The major project for Auckland’s water infrastructure group Watercare also includes the installation of a utility-scale battery on a water reservoir near Redoubt Rd, in South Auckland, that supplies more than half of the city’s daily water needs.

“Previously, it hadn’t necessarily been commercially viable in New Zealand, because there haven’t been the incentives available. We’re hoping this will become a cornerstone project in the industry, which will encourage other firms to get onboard. I suspect Watercare have gone into this as a bit of an exploration of how these systems work.

End Quote.

If something needs incentives then, by definition, it is not commercially viable. It appears that Watercare are just having a bit of a play using the ratepayers’ money. Well that’s just peachy. Quote.

[…] Infratec chief executive Greg Visser said the system would help Watercare reduce operating costs, improve reliability and ensure business continuity during grid outages.

“The solar and battery system means Watercare can generate, store and share its own energy, demonstrating new ways of upgrading traditional assets and infrastructure,” Visser said.[…]

“The project reduces carbon emissions through generating power from an abundant solar resource, it provides Auckland rate payers with a resilient water treatment facility, so even if the grid electricity supply falls over, the plant keeps running.”

Visser said the project also allowed for ‘peak shaving’ meaning when the electricity price is high, Watercare would be able to run from the battery, and when power is cheap or the sun is shining, Watercare can recharge the battery.

“All this means lower operating costs and ultimately savings for ratepayers,” he said. End quote.


Any guesstimates on how far away “ultimately” is?

What happens if we have a prolonged period of calm weather and the ‘4.5 windfarms per year’ are not generating well? All in hand! The boffins at Watercare will sell their battery stored solar power to the grid to gain from the high spot prices. Brilliant. Until a situation arises when the battery is low on charge and some vehicle takes out the power pole feeding this site. Oops!
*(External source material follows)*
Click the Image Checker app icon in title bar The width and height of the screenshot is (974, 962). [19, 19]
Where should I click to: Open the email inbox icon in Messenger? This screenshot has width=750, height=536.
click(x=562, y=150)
If the point of this is resilience for power outage situations, then buy a standby diesel generator. Much cheaper.

If the point of this is to share energy and earn some cash, then why? The payback period for the ratepayers could well be 10 – 15 years. Is this a wise use of ratepayers’ funds?

If the point of this is to play with the big boys and load balance the national power grid, then why? Is that what the ratepayers expect of their water supply authority?

If the point of this is to virtue signal, then top marks!

Full disclosure: WH has a non-battery backed 3kW solar array on his roof.